Recent studies have shown that somatic mutations in EZH2 gene are observed in specific cancer types. Heterozygous point mutations affecting tyrosine 641 (Y641) within the C-terminal catalytic SET domain of EZH2 have been identified in B-cell lymphomas [diffuse large B-cell lymphoma (DLBCL) 22%; follicular lymphoma 7–12%] [48, 49]. Functional analysis has demonstrated that this mutation mediates gain-of-function of EZH2 enzymatic activity leading to increased levels of H3K27me3 and resulting in suppression of gene expression (e.g. TCF4, FOXP1, TCL1A, BIK, RASSF6P, CDKN1A) in lymphomas [50, 51, 52]. Otherwise, Souroullas et al. demonstrated that somatic EZH2 gain-of-function mutation (Y641F) in lymphoma and melanoma induces a vast reorganization of chromatin structure, inducing both repression and activation of polycomb-regulated loci. EZH2 mutation (Y641F) globally increased the abundance of H3K27me3 in lymphoma and melanoma, but also caused a widespread redistribution of this repressive mark, including a loss of H3K27me3 that was associated with increased transcription at many loci [53].

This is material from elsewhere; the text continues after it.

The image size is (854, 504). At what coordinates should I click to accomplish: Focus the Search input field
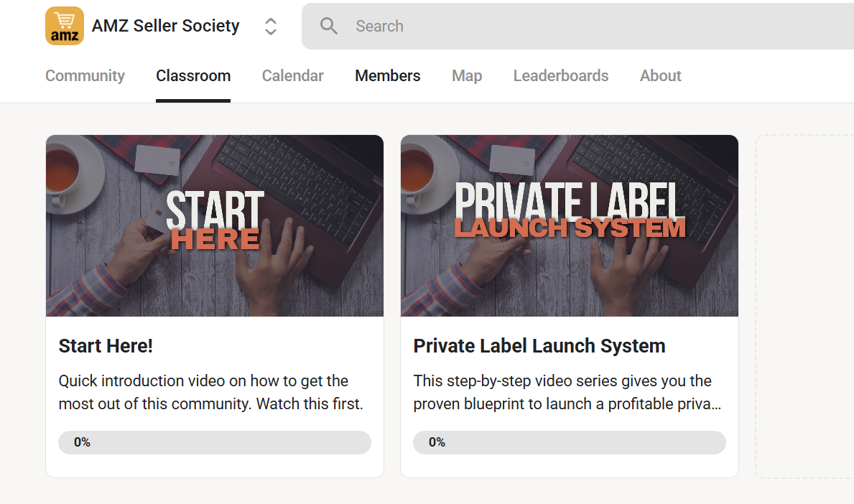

In contrast, EZH2 inactivating deletion, frameshift, nonsense and missense mutations have been identified in myelodysplastic syndromes (MDS), myeloproliferative neoplasms (MPN), MDS-MPN overlap disorders and T-cell acute lymphocytic leukemia [54, 55, 56], implicating that EZH2 loss-of-function is associated with development of malignancy and EZH2 may function as a tumor suppressor. Consistently with these findings in patients, mice lacking EZH2 gene have enhanced initiation and progression of Runx1-mutant MDS [57]. These studies suggest that the potential tumor suppressive effects of EZH2 should be considered during therapeutic application of EZH2 inhibitors.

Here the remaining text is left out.